PROMPT:
Once you reach the line with "Click the Time", transcribe it and every line after it to the end of the records, exactly, but not the pictures.

*** Begin section ***

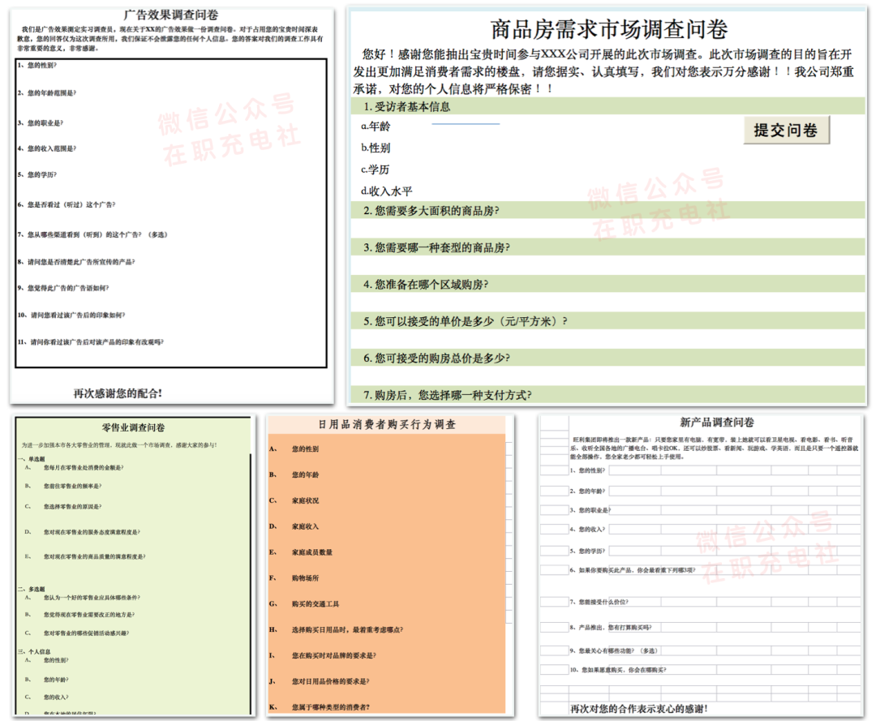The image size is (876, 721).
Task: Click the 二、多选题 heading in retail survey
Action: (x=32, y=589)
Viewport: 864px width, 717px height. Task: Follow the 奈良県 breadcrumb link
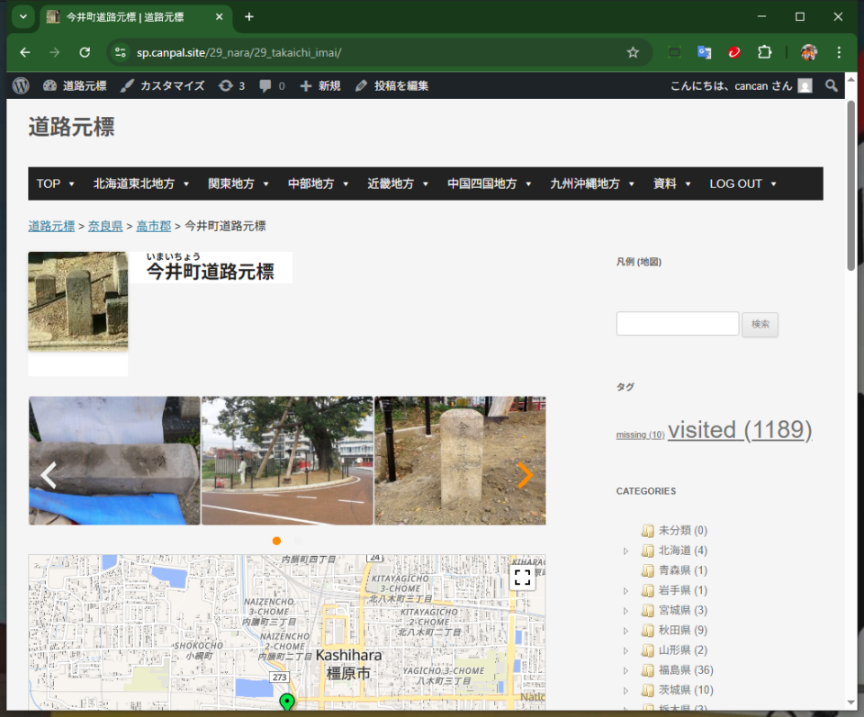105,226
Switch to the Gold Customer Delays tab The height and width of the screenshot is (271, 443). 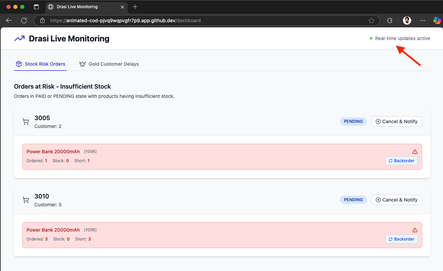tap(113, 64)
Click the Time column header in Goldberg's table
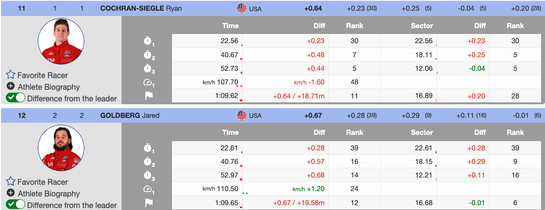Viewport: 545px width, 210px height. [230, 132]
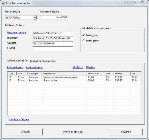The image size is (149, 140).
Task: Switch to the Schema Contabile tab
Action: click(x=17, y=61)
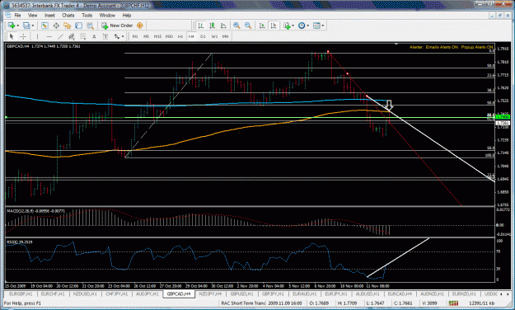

*** End section ***

OUTPUT OF THE TASK:
Click the Time column header in Goldberg's table
Viewport: 545px width, 210px height. [230, 132]
The image size is (149, 140).
Task: Switch to the Schema Contabile tab
Action: click(x=17, y=61)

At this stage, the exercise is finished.